§ PASSAGE TO READ:
↓↓↓

# Attempted to correct my roof



## Ashley6 (Oct 7, 2012)

Started at 10am yesterday ready to attack my M4's carbon roof, I haven't really done anything like this before, to try and get a full correction, but I have watched an absolute ton of videos on youtube so was pretty confident that I would not destroy anything or cause any damage.

However I think I need some advice on my technique and a couple of questions I don't know (or at least cannot remember!) which i'd like to ask.

I have had the car a year but haven't really had the time to try and sort the paintwork out, this weekend is my first effort.

I started with AutoBrite Magifoam, sprayed on, dwelled, washed off, I then used AF Obliterate tar remover on the arches and side skirts, rinsed and then shampoo'd with the 2 bucket method.

After this I used angelwax clay with dodo juice born slippy and clayed the whole car. I knew I wouldn't have enough time to do the whole car so applied SRP to all panels minus the roof. I then wiped the roof down with panel wipe on a microfibre cloth.

Firstly this is how my roof started after panel wipe, which I think is pretty bad;

P1010213 by Ashley James, on Flickr

P1010217 by Ashley James, on Flickr

P1010214 by Ashley James, on Flickr

These are my pads;

s-l500 by Ashley James, on Flickr

I started with a medium cut pad (orange) on my das-6 DA polisher with Meguiars Ultimate compound and split the roof into 4 quarters.

I started with priming the pad (placed some polish on the pad and used my hand to rub it in) then put 4 pee size beads across the pad. I 'patted' it across my area, switched the DA to speed 1 and spread the polish out. I then upped the speed to 6 and completed 3 cross hatched passes, buffed and repeated once more on each area (2 sets of 3 passses?). Everynow and then I gave it a quick spritz with some clay lube to stop the polish drying out. I easily spent 2 hours doing this, one quarter section at a time.

Unfortunately I couldn't bring myself to take photos of the after in the sun, they were not great, maybe a 50% correction at best. Light swirling was still there as were other small scrathes (to be fair I could feel these with my nails so they were always there to stay).

I thought a medium cut pad and ultimate compound would have been quite a good match for these swirls and marks, but 2 hours for a 50% correction doesn't seem quite right?

So my questions are;

Is a medium cut pad and ultimate compound strong enough to remove these types of swirls or should I have stepped it up to the heavy cut, yellow pad, or tried a different polish?

How long 'should' (I know everyone will differ a little) it take to correct 1 panel using my set up? Was 2 hours too long and I could have got better results with better technique?

Was my prewash technique ok or would you have completed any other steps to prepare it for polish?

I know its quite hard from that but I really feel like I am not doing something right but can't quite work out what, unfortunately after 2 spending 2 hours and getting minimal results I was a bit defeated and decided to chuck a quick glaze on it with a layer of wax and pack up for the day!

The only plus side, it does look quite nice out of direct sunlight :lol::lol: SRP did its job well. I also picked up some AG Polar Seal from Halfords and gave it a quick once over for some protection (I rarely drive it during the week)

P1010246 by Ashley James, on Flickr

P1010268 by Ashley James, on Flickr

2 by Ashley James, on Flickr

3 by Ashley James, on Flickr

5 by Ashley James, on Flickr


----------



## minotaur uk (Dec 13, 2018)

↑↑↑

§ WORK TO COMPLETE:
1. List every question the poster asks in the roof correction thread after the line "So my questions are;".
2. Continue the forum thread about polishing an M4's carbon roof from its last line.

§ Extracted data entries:
↓↓↓

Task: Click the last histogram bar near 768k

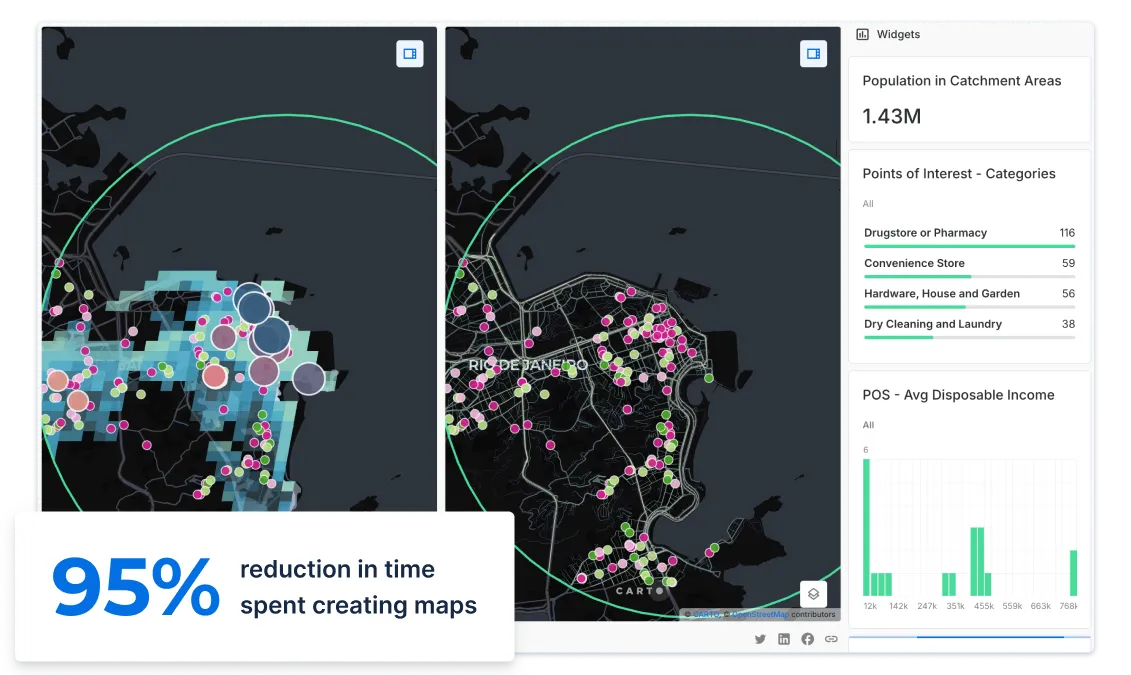Action: click(1073, 573)
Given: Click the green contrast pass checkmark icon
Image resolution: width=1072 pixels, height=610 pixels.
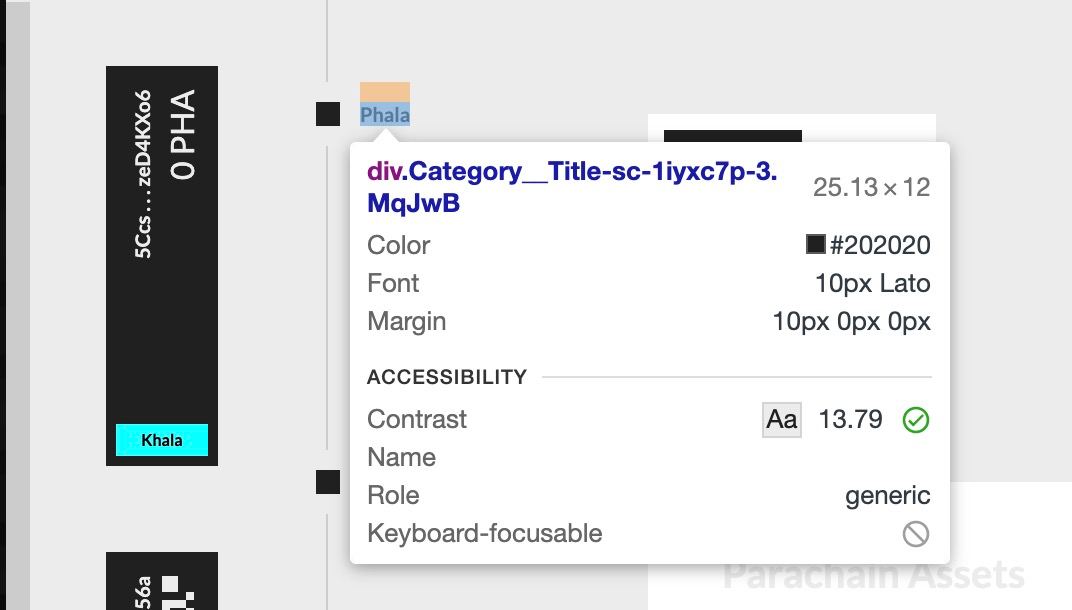Looking at the screenshot, I should point(916,419).
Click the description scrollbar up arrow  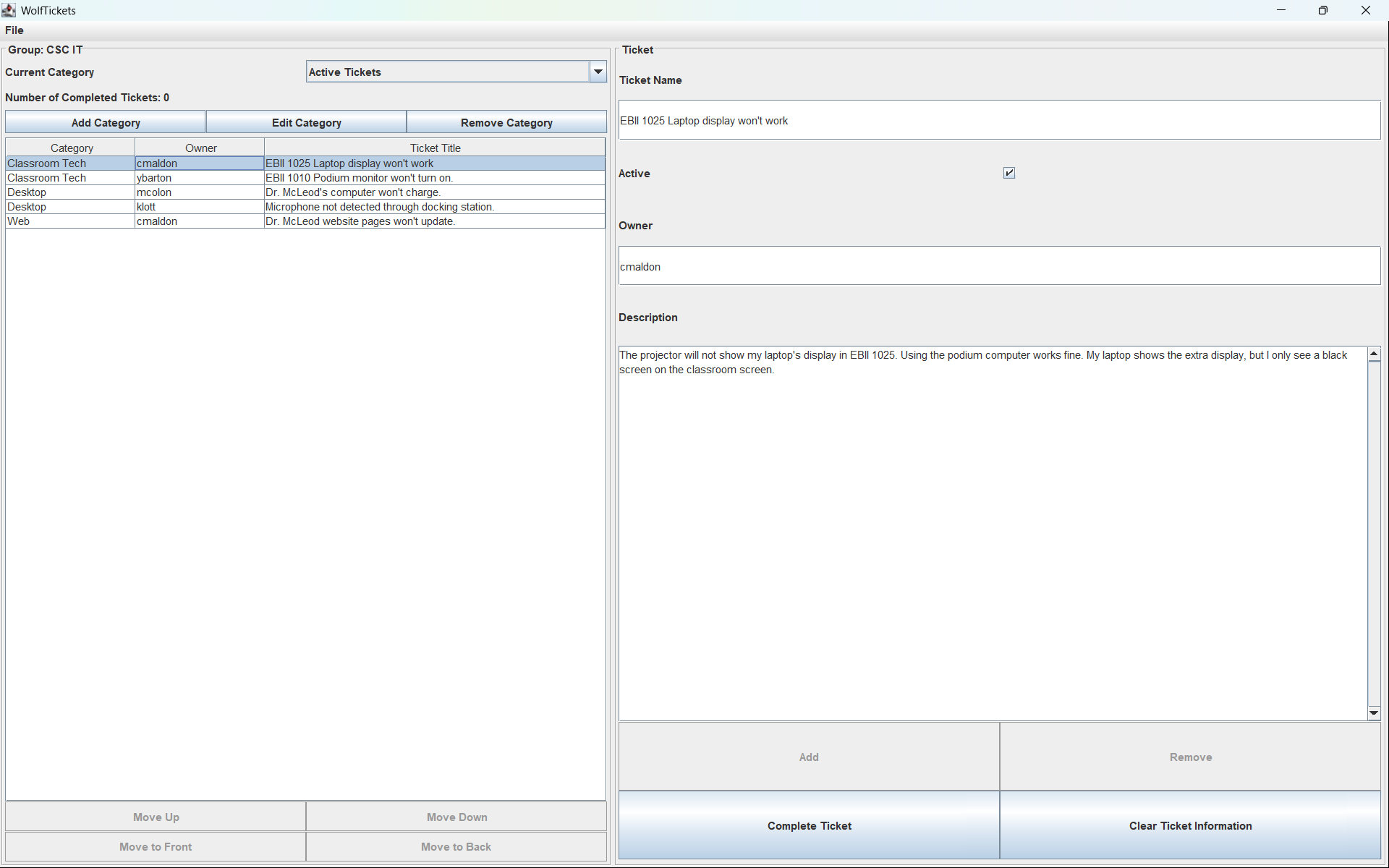(x=1374, y=354)
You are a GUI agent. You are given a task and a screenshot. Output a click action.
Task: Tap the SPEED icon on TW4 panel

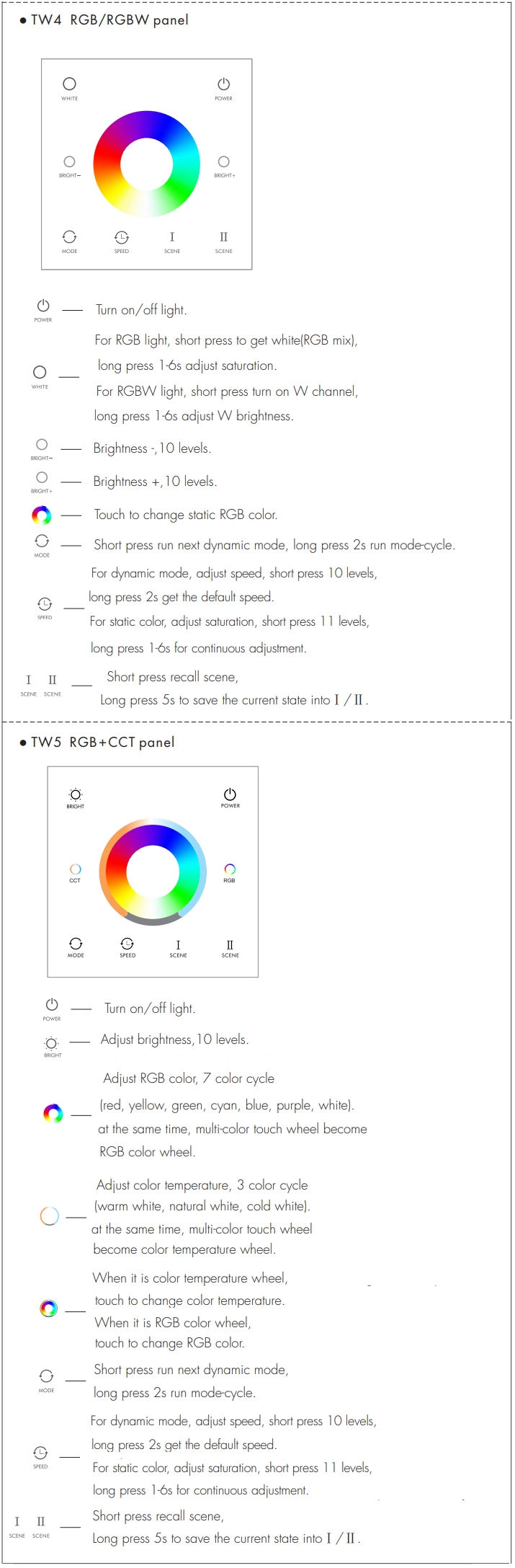(x=122, y=237)

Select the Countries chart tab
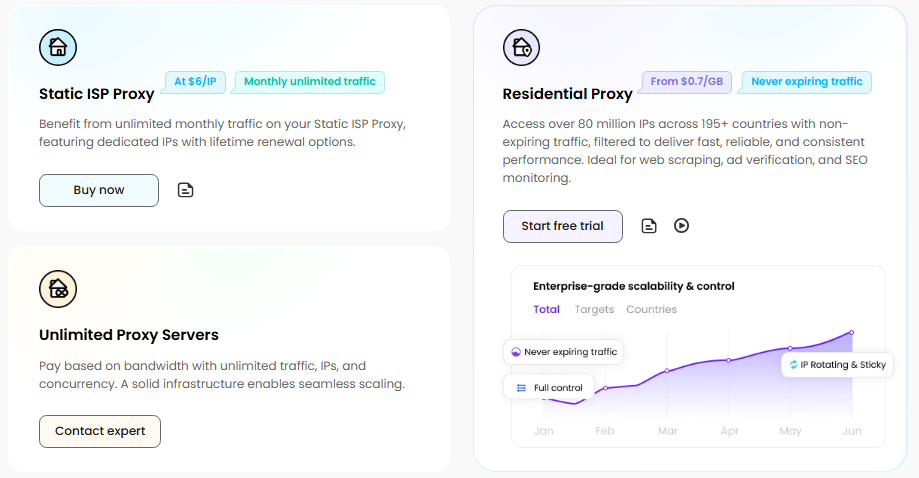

↑↑↑

§ ANSWERS BY TASK:
1.
1. Is a medium cut pad and ultimate compound strong enough to remove these types of swirls or should I have stepped it up to the heavy cut, yellow pad, or tried a different polish?
2. How long 'should' (I know everyone will differ a little) it take to correct 1 panel using my set up?
3. Was 2 hours too long and I could have got better results with better technique?
4. Was my prewash technique ok or would you have completed any other steps to prepare it for polish?

2.
meguiars ultimate compound is actually quite aggressive (roughly 8/10 cut) so maybe a step up in heavier cut pad would work. I've not polished carbon roofs before so not sure how hard it is to polish. 

You could also try a heavier cut polish but as i don't know the laquer thickness on a carbon roof its difficult to recommned with certainty.


----------



## Andyblue (Jun 20, 2017)

Can’t help with the polishing question, but looks a cracking motor and loving the colour :thumb:


----------



## big dave 666 (Aug 2, 2014)

The fact you have a 50% correction rate must mean you're doing something right.
So... You either need to to more passes and sets or go up one on the aggressiveness. 
I'd also split the roof into six smaller parts maybe, not four.


----------



## minotaur uk (Dec 13, 2018)

Andyblue said:


> Can't help with the polishing question, but looks a cracking motor and loving the colour :thumb:


...I also meant to add that the motor is stunning and love the carbon roof and colour combo!


----------



## Ashley6 (Oct 7, 2012)

Thanks guys, I do love her, she gets a lot of love when out and about!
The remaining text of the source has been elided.